EXERCISE INSTRUCTIONS: Within the entries below, the lines from the one with "Join the mailing list (1772, 1464)" through the one with "Exhibitions (1646, 32)" are to be set down exactly, both ends kept.

SOURCE DATA:
•••••

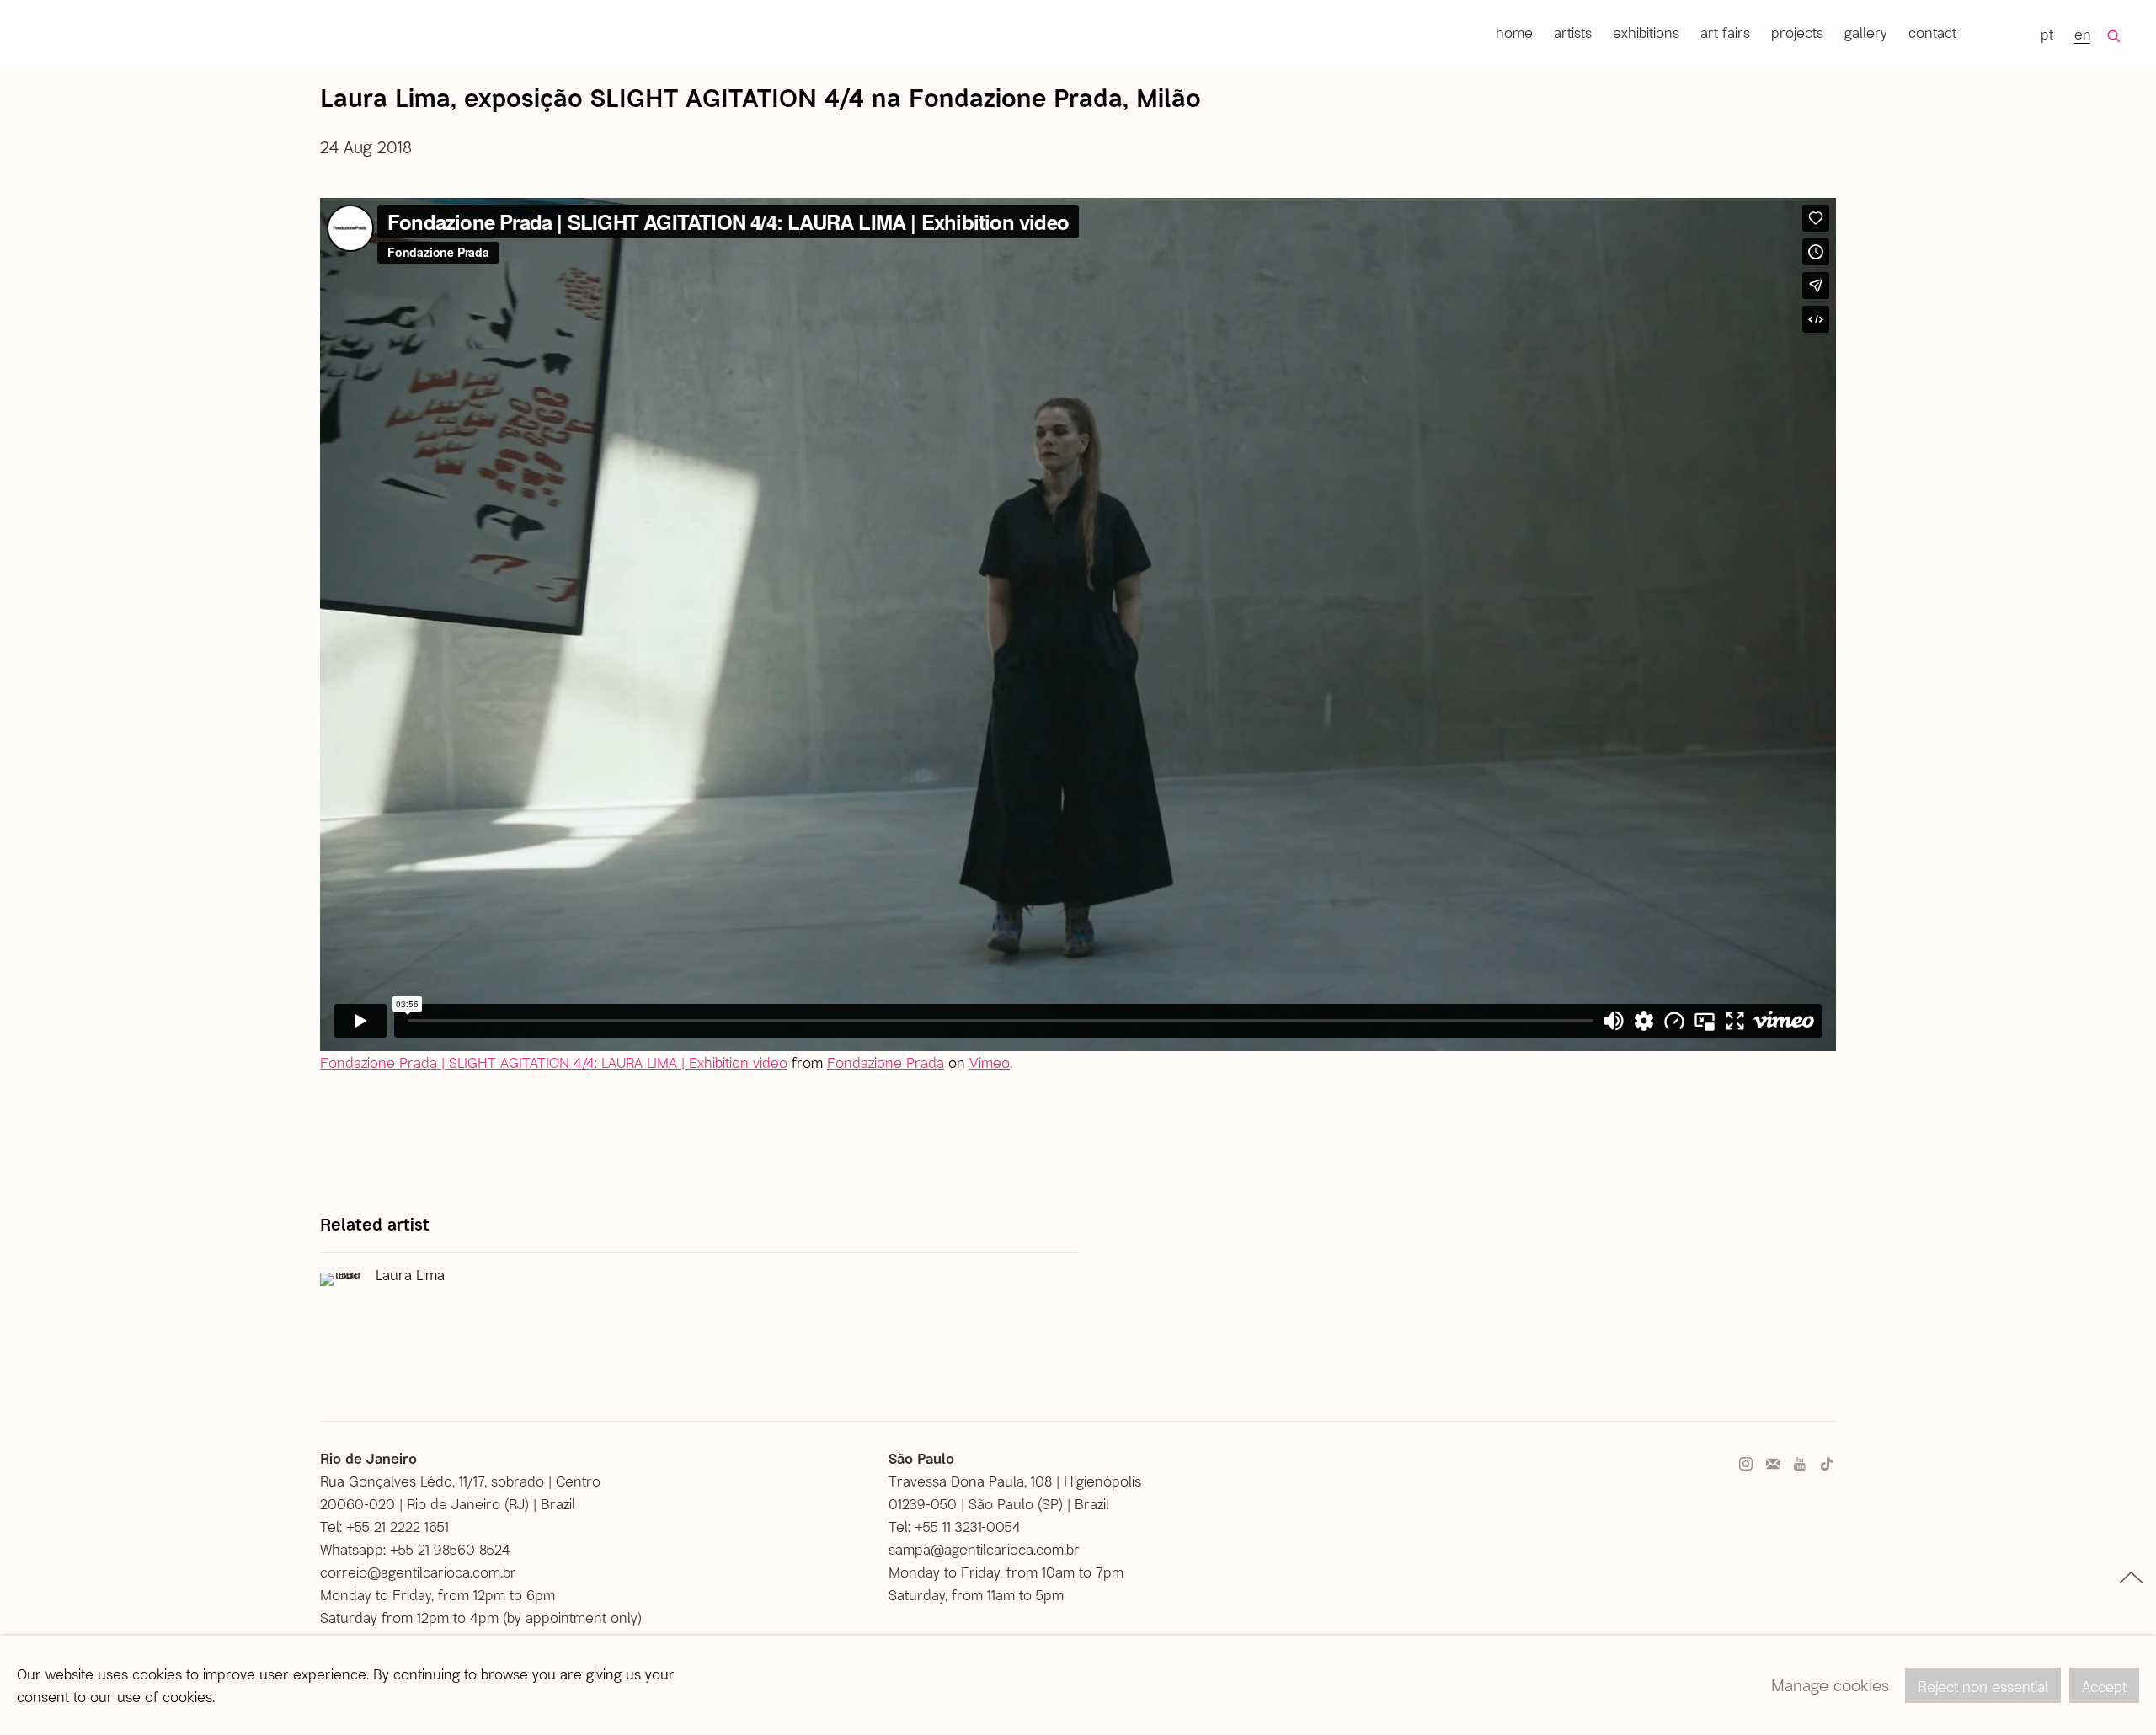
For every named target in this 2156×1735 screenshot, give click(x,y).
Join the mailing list (1772, 1464)
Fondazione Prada (885, 1062)
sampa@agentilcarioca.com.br (984, 1548)
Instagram (1746, 1464)
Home (1514, 32)
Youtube (1799, 1464)
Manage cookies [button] (1830, 1685)
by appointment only (572, 1617)
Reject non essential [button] (1983, 1686)
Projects (1797, 32)
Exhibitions (1646, 32)
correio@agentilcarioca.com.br (418, 1571)
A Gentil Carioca (65, 35)
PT (2047, 33)
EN (2082, 33)
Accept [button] (2104, 1686)
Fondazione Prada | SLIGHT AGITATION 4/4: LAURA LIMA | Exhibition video (553, 1062)
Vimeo (989, 1062)
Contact (1932, 32)
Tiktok (1826, 1464)
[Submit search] (2114, 35)
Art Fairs (1725, 32)
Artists (1573, 32)
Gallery (1865, 32)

•••••

OUTPUT:
Join the mailing list (1772, 1464)
Fondazione Prada (885, 1062)
sampa@agentilcarioca.com.br (984, 1548)
Instagram (1746, 1464)
Home (1514, 32)
Youtube (1799, 1464)
Manage cookies [button] (1830, 1685)
by appointment only (572, 1617)
Reject non essential [button] (1983, 1686)
Projects (1797, 32)
Exhibitions (1646, 32)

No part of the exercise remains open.